It is essential that fertility regulation be standardised across Europe, according to Professor Paul Devroey of Brussels Free University. Speaking in Lyons, France at the annual meeting of the European Society of Human Reproduction and Embryology - of which he is chair - Professor Devroey made a provocative contribution to the ongoing debate about 'reproductive tourism'.

There are wide disparities between European countries on diverse aspects of fertility regulation - including the cost and success rate of fertility treatment, the availability and anonymity of sperm and egg donors, the amount that donors are allowed to be paid, the maximum number of embryos that can be implanted in a woman's womb, and whether and when embryos are allowed to be genetically screened. Reproductive tourism tends to be criticised from one of two perspectives - either as an indictment of overregulation in the tourist's home country, so that women are forced to travel unnecessarily in order to receive treatment; or as an indictment of under regulation in the tourist's destination country, so that women are tempted to undergo procedures that are overly risky and should be restricted.

Professor Devroey's comments encompass both perspectives.
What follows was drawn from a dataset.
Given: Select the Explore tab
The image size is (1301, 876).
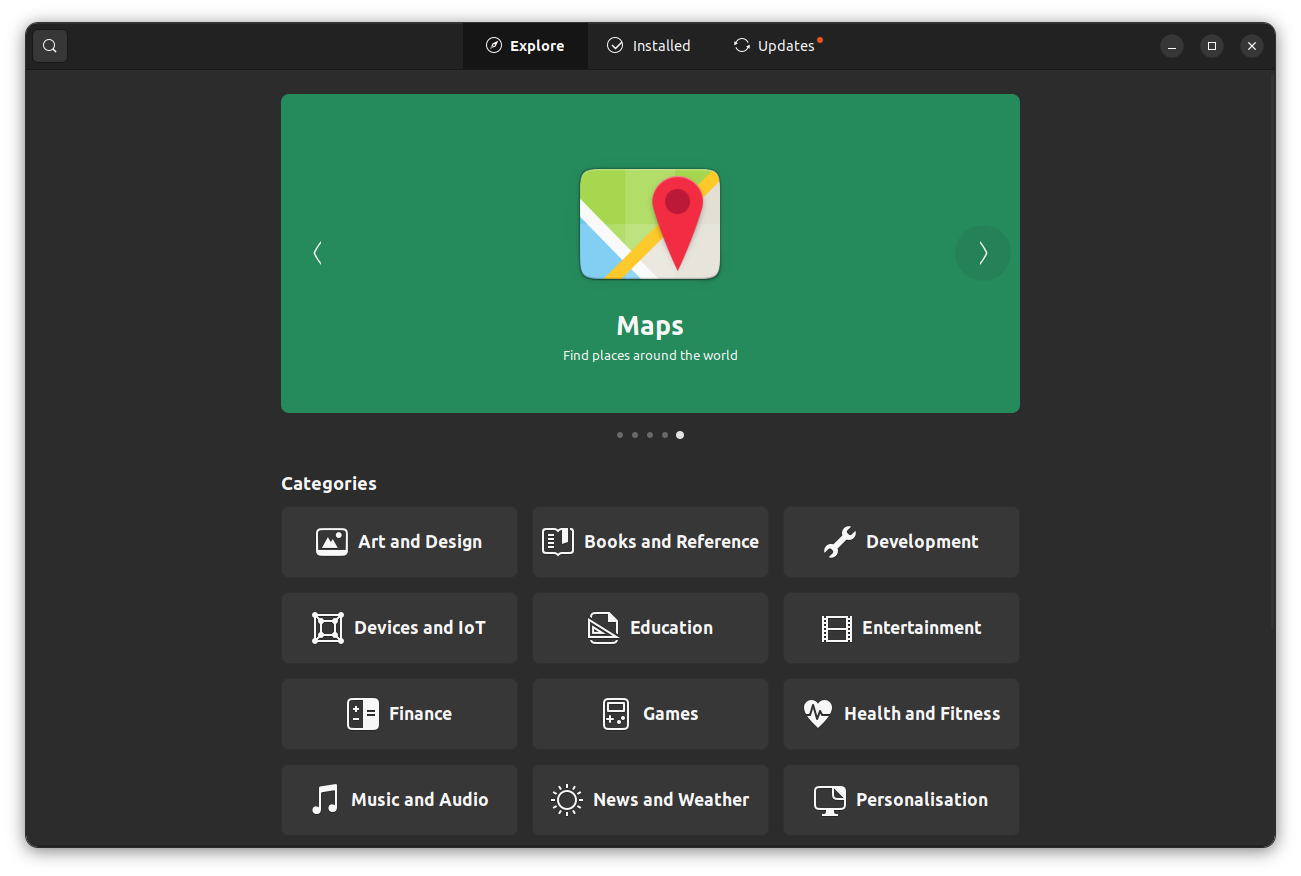Looking at the screenshot, I should click(x=525, y=46).
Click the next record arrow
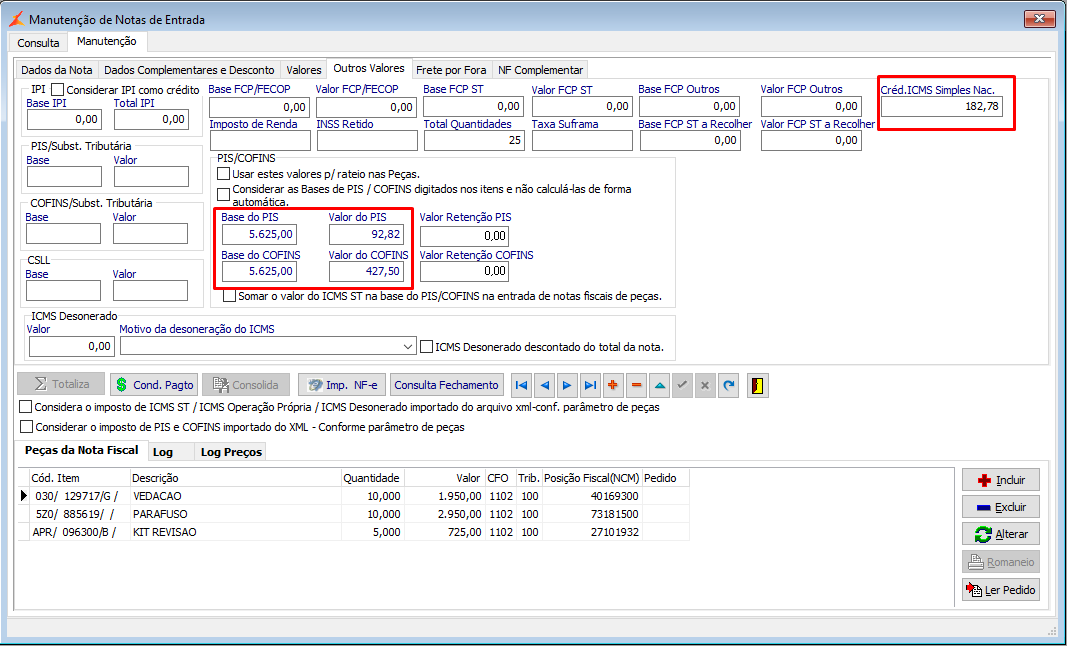The height and width of the screenshot is (646, 1067). tap(567, 385)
His key point is that the universality of human reproductive biology should be reflected in a universal set of laws governing fertility treatment. 'There is only one human body and human reproductive system', he told The Times newspaper. 'It is quite astonishing that well-proven treatments are not allowed in some countries, some of which also have laws on embryo transfer that are not in the best interests of patients' health.' He contrasts the 'rational and liberal approach' of certain European countries to the policies of countries that 'dismiss or misuse scientific findings'.

Professor Devroey proposes to establish a new taskforce to redress the situation. This taskforce would draw up a set of standards for fertility regulation, and would work alongside the European Commission and the European Parliament to harmonise such regulation. Others in the field are more sceptical about the scope for such an initiative, pointing out that harmonisation risks allowing those countries with the most restrictive fertility laws to set the universal standard. Furthermore, the disparity of European fertility regulation is underpinned by a disparity of cultural attitudes towards fertility issues, and these underlying cultural differences can be difficult to negotiate.